2) Description of the model
The proposed model mathematically represents a simplified smartphone market, where a unique decision maker controls the buy-back value S1 of premium smartphones. Fig. 1 illustrates and summarises the model. The diagram is structured around three main categories of devices: premium phones (new, expensive, refurbishable, and with higher environmental impact), basic phones (new, low-cost, non-refurbishable, and with lower environmental impact), and refurbished premium phones. The arrows show the different material flows between extraction, production, refurbishment and recycling. In the model, these flows are defined as time averages induced by the total quantities of materials circulating over characteristic consumption periods and are used to define the CO2eq. total emission flow that the decision maker is willing to minimize. Consumers are characterised by the type of smartphone they use and whether or not they are sensitive to buy-back, i.e., if they take or not their phone back to the shop for the amount of money offered before buying a new one. Based on [2], we assume that sensitive consumers keep their phones for a shorter time than non-sensitive consumers. Phones from non-sensitive consumers are not collected directly and a fraction of these phones is recovered for recycling through collection points or at the initiative of consumers. The non-recovered devices are considered as waste.

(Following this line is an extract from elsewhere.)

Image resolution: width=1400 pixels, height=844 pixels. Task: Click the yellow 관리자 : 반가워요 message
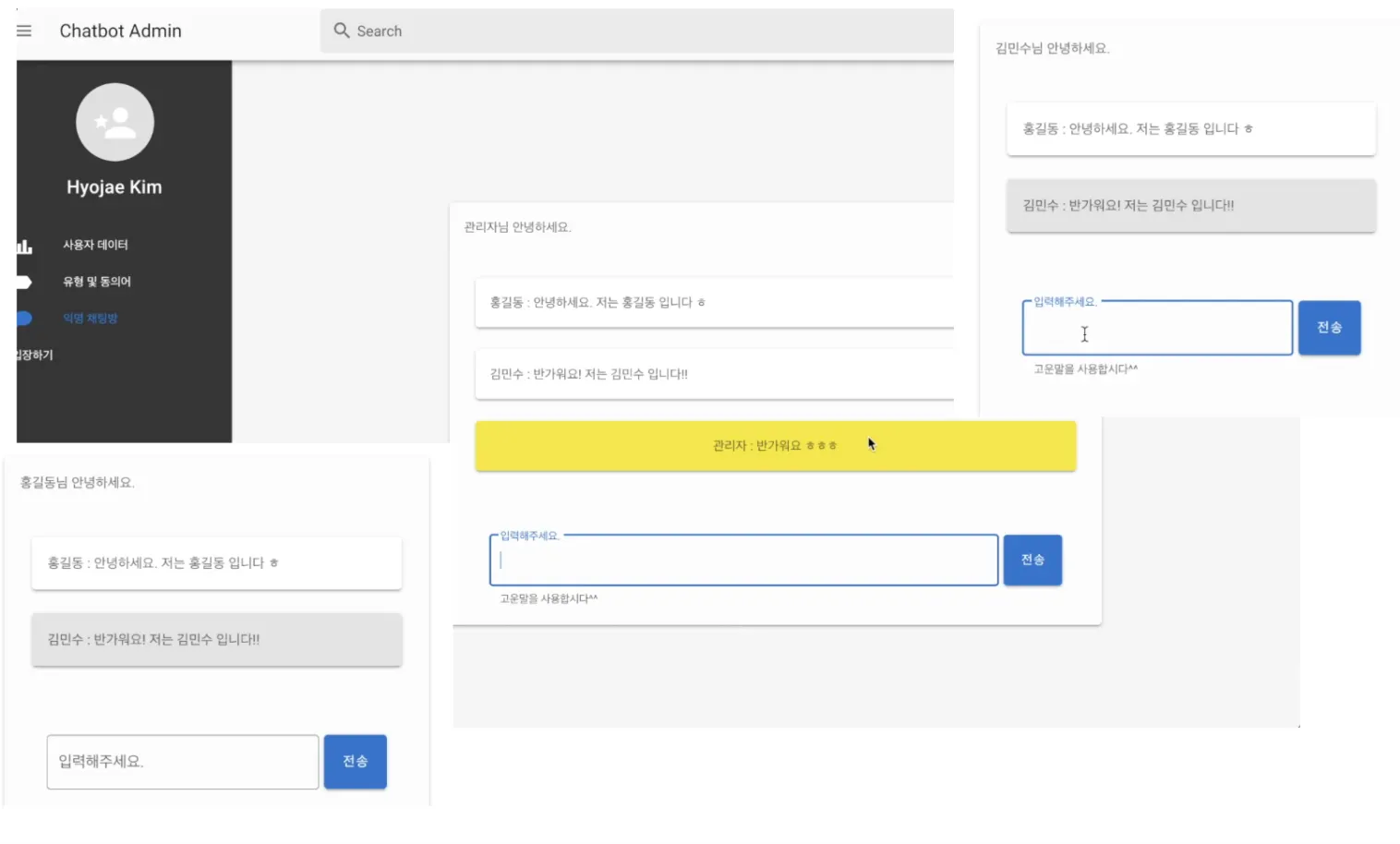coord(776,446)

3 Overview of the numerical analysis
We define a reference scenario with realistic values and identify in this case an optimal buy-back value minimizing emissions (see Fig. 2) and waste while maximizing circularity and product longevity. In this scenario, the optimal buy-back reduces emissions by 20% compared to a zero buy-back. This value equalizes supply and demand on the refurbished market, meaning that the optimal buy-back enables to satisfy all consumers willing to buy refurbished phones. We conduct a sensitivity analysis revealing that equalizing supply and demand is actually optimal for many parameter configurations, except for some extreme or unrealistic cases. However, the analysis also highlights several key factors influencing the environmental benefits of circularity, such as the relative environmental impact of the various phones (including refurbished ones). Another key aspect seems to be the low number of spare parts used for refurbishment. This finding emphasizes the importance of eco-design principles that facilitate repair and reuse. Overall, in the smartphone circular economy, our findings confirm the interest of relevant buy-back policies as a lever (balancing the return of smartphones and the rebound effect on consumption) to reduce environmental impacts. However, inappropriate buy-back values or poorly designed circularity strategies can reverse the expected benefits and lead to higher overall CO2eq. emissions levels.